Research into MSA has been very challenging, but the reason that sticky proteins have been so fascinating is that because out of 30,000 the proteins in our brain, one sticks out: alpha-synuclein. Clumps of alpha-synuclein, are invariably found inside sick cells of the brain, the spinal cord and certain specialized cells that directly connect the central nervous system with different organs, such as the intestines, heart, lungs, or the urinary system. It is thought that these sticky proteins can physically move from one cell to next, where they convert normal protein into bad ones, making healthy cells sick (which gets us to the very essence of the prion-like hypothesis).
The alpha-synuclein protein thus play an important role in the MSA disease process, but clumps of alpha synuclein protein are also found in brain cells of people that have Parkinson disease or Lewy Body Dementia. The fact that this one protein, alpha-synuclein, is involved in these seemingly different diseases hasn’t always made complete sense. What we have only discovered recently is that alpha-synuclein proteins tend to stick together in various ways so that they build different structures. In our food analogy, try to think again about cooking eggs: we can do much more than just boiling them.

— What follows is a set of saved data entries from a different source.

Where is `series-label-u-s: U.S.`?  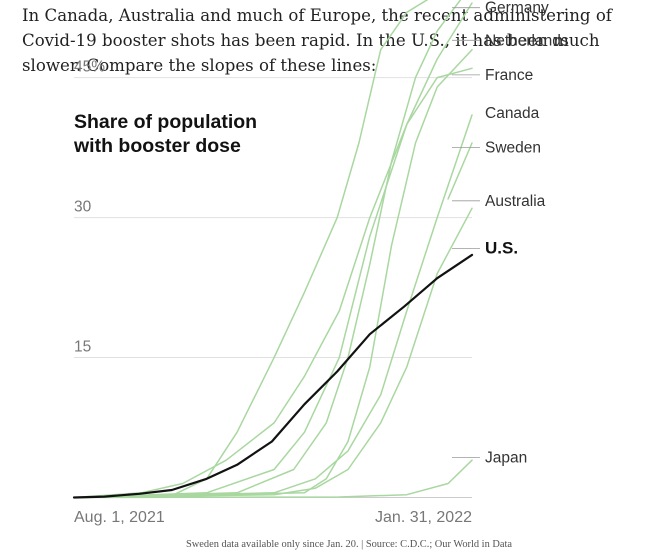
series-label-u-s: U.S. is located at coordinates (502, 248).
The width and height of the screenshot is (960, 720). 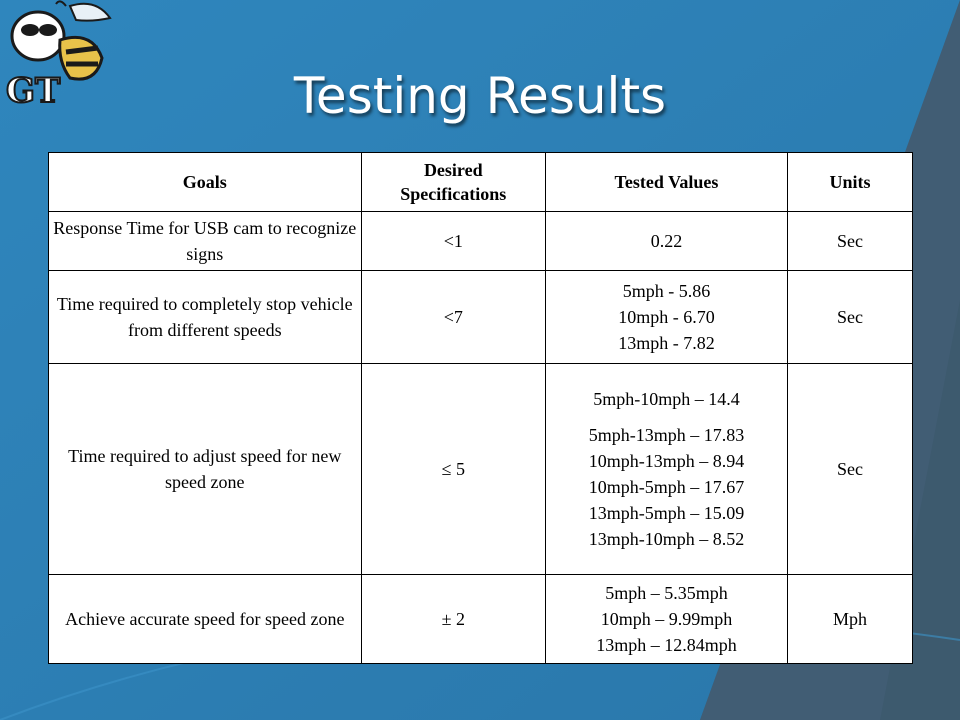 What do you see at coordinates (453, 170) in the screenshot?
I see `header-desired-line1: Desired` at bounding box center [453, 170].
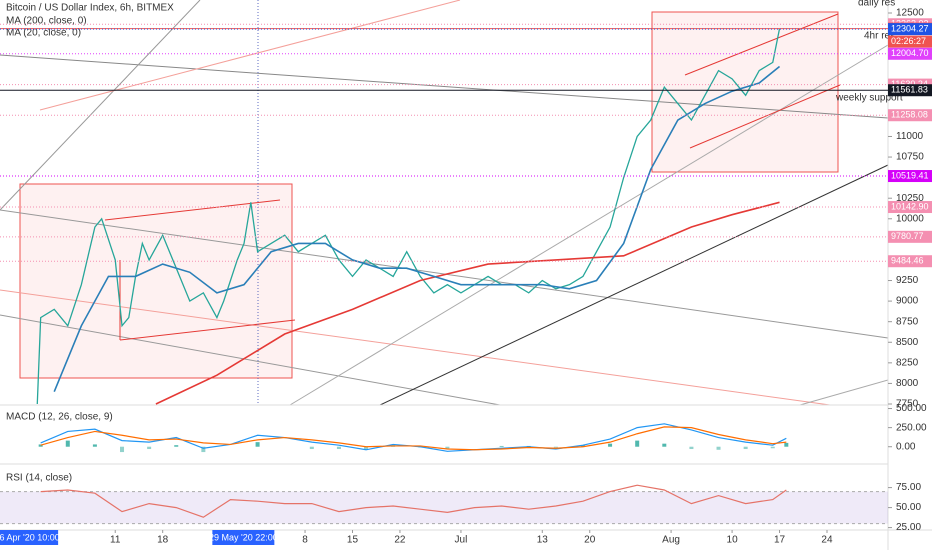 The image size is (932, 550). I want to click on x-tick-label: 26 Apr '20 10:00, so click(30, 537).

We can make them scrambled, sunny side up, medium, or well done – we can make different preparations by using the same protein. Research has shown that alpha-synuclein protein can stick together in different ways as well. For example, when we take the sticky clumps of protein that are formed in the brain of people with Parkinson disease and put them under the microscope they look like spaghetti. When we look at those found in the brain of people that have Multiple System Atrophy, they look flat and twisted, like tagliatelle, another type of pasta.
Why is it so important to know all this? Well, altogether, it has given us crucial clues as to why diseases like Parkinson Disease and MSA are so different but more importantly, how we can distinguish, diagnose and treat them. It also raises the idea that a single drug could be used for the treatment of multiple brain diseases. For instance, a drug that targets the sticky protein, reduces brain inflammation or improves metabolism could be used for treating MSA but also other brain disorders.

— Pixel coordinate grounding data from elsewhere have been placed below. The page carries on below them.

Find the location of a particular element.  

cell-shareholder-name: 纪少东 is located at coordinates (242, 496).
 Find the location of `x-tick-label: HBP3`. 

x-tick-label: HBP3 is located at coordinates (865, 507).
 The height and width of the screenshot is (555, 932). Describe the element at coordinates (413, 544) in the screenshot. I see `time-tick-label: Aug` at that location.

Emerging research has given us new and important insights that have dramatically deepened our understanding of MSA. MSA is not a genetic disease so challenges for the future will be to investigate how MSA is triggered, how it originates and where these sticky proteins in the central or peripheral nervous system originate. That way, if we are able to identify environmental risk factors, or risk genes, that would facilitate the disease to happen, we could start treatment much earlier and potentially slow its progression.
In conclusion, we need to stick with MSA and bring the disease to the forefront, through patient advocacy and scientific research. This is desperately needed for patients, their family and their caregivers. This will also accelerate our search for improved diagnoses and new drugs that could slow disease progression and eventually, stop the disease in its tracks or even reverse its course.